本書はプロンプトエンジニアリングからファインチューニング、評価、本番デプロイまでを一冊でカバーしている。コード例が豊富で、読みながら手を動かせる構成になっているのが特徴だ。

RAGの精度を上げるためにリランカーを挟む、エージェントのツール呼び出しを安定させる、ファインチューニングで特定ドメインの精度を底上げする。こうした実務で頻出するシナリオに対して、再現可能なコードとアーキテクチャパターンが提示されている。

英語だが技術書としては平易な部類で、コードを追えば内容は掴める。自分はエージェント設計のパートで、ツール定義とエラーハンドリングのパターンを直接プロジェクトに取り入れた。

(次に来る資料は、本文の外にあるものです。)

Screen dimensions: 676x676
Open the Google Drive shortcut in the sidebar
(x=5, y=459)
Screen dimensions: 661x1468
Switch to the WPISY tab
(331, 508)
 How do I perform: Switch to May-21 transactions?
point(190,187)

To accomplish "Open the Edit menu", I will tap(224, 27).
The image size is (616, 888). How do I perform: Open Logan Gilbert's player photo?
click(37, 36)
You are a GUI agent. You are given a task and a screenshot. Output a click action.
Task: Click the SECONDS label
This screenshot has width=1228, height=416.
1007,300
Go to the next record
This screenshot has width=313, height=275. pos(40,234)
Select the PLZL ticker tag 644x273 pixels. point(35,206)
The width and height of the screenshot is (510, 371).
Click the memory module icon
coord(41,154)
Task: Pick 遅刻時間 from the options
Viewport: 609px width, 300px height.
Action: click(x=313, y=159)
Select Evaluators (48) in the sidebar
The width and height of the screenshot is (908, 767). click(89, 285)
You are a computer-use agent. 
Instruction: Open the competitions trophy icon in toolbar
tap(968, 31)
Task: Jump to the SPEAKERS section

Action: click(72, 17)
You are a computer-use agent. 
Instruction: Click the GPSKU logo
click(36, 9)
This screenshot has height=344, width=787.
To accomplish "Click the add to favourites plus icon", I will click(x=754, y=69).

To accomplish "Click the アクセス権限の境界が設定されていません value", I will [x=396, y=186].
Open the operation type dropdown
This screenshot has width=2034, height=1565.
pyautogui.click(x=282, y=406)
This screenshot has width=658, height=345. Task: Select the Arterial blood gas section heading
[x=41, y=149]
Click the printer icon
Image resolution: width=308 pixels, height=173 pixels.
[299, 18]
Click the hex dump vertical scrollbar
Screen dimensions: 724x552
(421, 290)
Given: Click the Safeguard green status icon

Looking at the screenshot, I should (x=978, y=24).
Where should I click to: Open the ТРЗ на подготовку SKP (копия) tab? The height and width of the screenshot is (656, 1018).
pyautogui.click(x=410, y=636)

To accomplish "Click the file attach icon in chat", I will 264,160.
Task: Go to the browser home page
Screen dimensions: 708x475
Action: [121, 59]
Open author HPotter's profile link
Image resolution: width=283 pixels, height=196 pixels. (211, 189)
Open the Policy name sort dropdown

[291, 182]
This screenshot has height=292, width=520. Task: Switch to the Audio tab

こんな人に: LLMアプリの開発経験があり、次のレベルとしてファインチューニングやエージェント設計を深めたい人。


まとめ

5冊を段階的に読むことで、データ基盤からLLM運用まで一貫したスキルセットが身につく。

ステップ 読む本 得られるもの
1. データ基盤を固める データエンジニアリングの基礎 信頼性の高いデータパイプライン設計力
2. ML本番運用の型を学ぶ 機械学習システムデザイン デプロイ・監視・改善サイクルの設計力
3. LLMの中身を理解する 直感 LLM Embedding・RAGの精度改善に必要な直感
4. LLMシステム設計を実践する AIエンジニアリング RAG・エージェントの本番アーキテクチャ
5. 手を動かして深掘りする LLM Engineer's Handbook ファインチューニング・エージェント実装力

今の課題に応じて1冊選ぶなら:

  • RAGの検索精度が出ない → 「直感 LLM」でEmbeddingの理解を深める
  • デプロイ後に品質が安定しない → 「AIエンジニアリング」で監視と評価を体系化する
  • そもそもパイプラインがよく壊れる → 「データエンジニアリングの基礎」でインフラ層を見直す
  • エージェントの設計パターンが分からない → 「LLM Engineer's Handbook」で実装例を掴む
  • MLシステム全体の設計力を上げたい → 「機械学習システムデザイン」でプロダクション思考を身につける

全部読む時間がなければ、自分の今のボトルネックに一番近い1冊から始めればいい。読んだ内容を即座にプロジェクトに反映する。そのサイクルが回り始めると、成長速度が段違いに上がる。